Excerpted passage
------------------------------------------------------------
# how to improve excel skills



## bigdan (Apr 12, 2011)

im decent in excel but no where as good as id like to be. thing is i dont even know what i need to learn - like i know i need to brush up on macro's and pivot tables but besides that i dont know what to work on. is there any resource out here that could work? i would really prefer something with exercises at the end to cement in the knowledge.

im going to be learning at work so no youtube please. well if there's something really awesome there then lemme know and i can check it out at home but for the most part id prefer non-audio/video.

thanks!


----------



## T. Valko (Apr 12, 2011)

bigdan said:


> im decent in excel but no where as good as id like to be. thing is i dont even know what i need to learn - like i know i need to brush up on macro's and pivot tables but besides that i dont know what to work on. is there any resource out here that could work? i would really prefer something with exercises at the end to cement in the knowledge.
> 
> im going to be learning at work so no youtube please. well if there's something really awesome there then lemme know and i can check it out at home but for the most part id prefer non-audio/video.
> 
> thanks!


It's really simple but it takes some time. A lot of time!

Spend 6 hours a day, every day, in these forums reading posts and trying the solutions provided. Experiment!

After about 4 - 5 years you should be good to go!


----------



## bigdan (Apr 12, 2011)

haha OK. anything more realistic? i'd like something more linear, this seems very scattered.


----------



## xenou (Apr 12, 2011)

You could do worse than spend a lot of time at Debra Dalgleish's site, which has good articles on many tools of the trade (Excel and Excel VBA):
http://www.contextures.com/tiptech.html

Also for Charting (you may like to check out his links page too):
http://peltiertech.com/Excel/Charts/

As for VBA you'll learn that here for sure.  It is worthwhile to read a good book such as _Excel VBA Programming for Dummies_ and/or _Excel Power Programming_, both by John Walkenbach.  I also like the titles in the Business Solutions series: _VBA and Macros for Microsoft Excel_ (by our own "Mr Excel" Bill Jelen) and _Formulas and Functions with Microsoft Excel_ (by McFedries)


----------



## T. Valko (Apr 12, 2011)

bigdan said:


> haha OK. anything more realistic? i'd like something more linear, this seems very scattered.


Well, that's how I did it.

Did it work? Check out my signature!


----------



## bigdan (Apr 12, 2011)

got it. are there any notable books that come to mind? same as with above, with books id prefer to have end of chapter assignments in order to solidify learning.


----------



## Joe4 (Apr 12, 2011)

> are there any notable books that come to mind?


xenou listed a couple in his last paragraph...


----------



## bigdan (Apr 12, 2011)

those are a bit advanced for me. i want something a bit lower. also im not interested in learning vba to *that* level of sophistication, more like being adequate at it. id think a few chapters would suffice.


----------



## xenou (Apr 12, 2011)

Excel VBA for Dummies by Walkenbach is an _excellent _introduction / first book on Excel VBA.

ξ


----------



## personia (Apr 12, 2011)

Do you use Excel for work? If so you might want to ask if they'll pay for you to take instructor-led courses. 

I'm no Excel guru, but I've taken 3 (soon to be 4) at New Horizons and they're awesome for learning the basics. Check out newhorizons.com

Good luck!


----------
------------------------------------------------------------
Data block

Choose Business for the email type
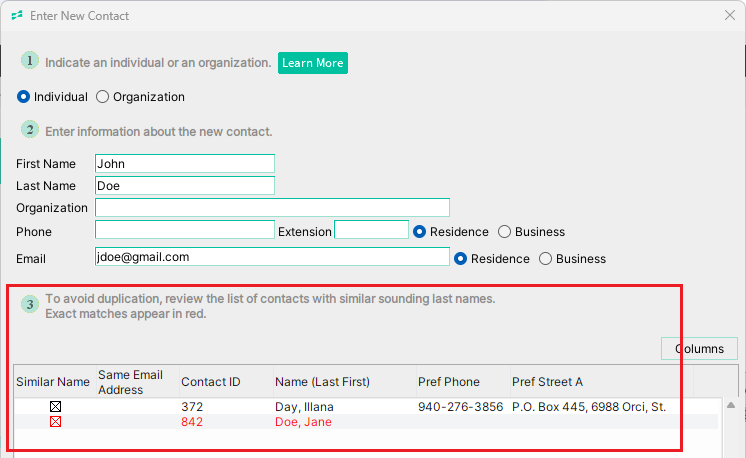746x458 pixels. (x=545, y=259)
------------------------------------------------------------
Problem set
1/ Retype the part of the Excel skills thread starting with "got it. are" and going on through "Joe4 (Apr 12, 2011)".
2/ In the Excel skills thread, where has personia taken instructor-led Excel courses?
The lines have nothing to do with the Excel skills thread.

Complete answers
1/
got it. are there any notable books that come to mind? same as with above, with books id prefer to have end of chapter assignments in order to solidify learning.


----------



## Joe4 (Apr 12, 2011)

2/ At New Horizons.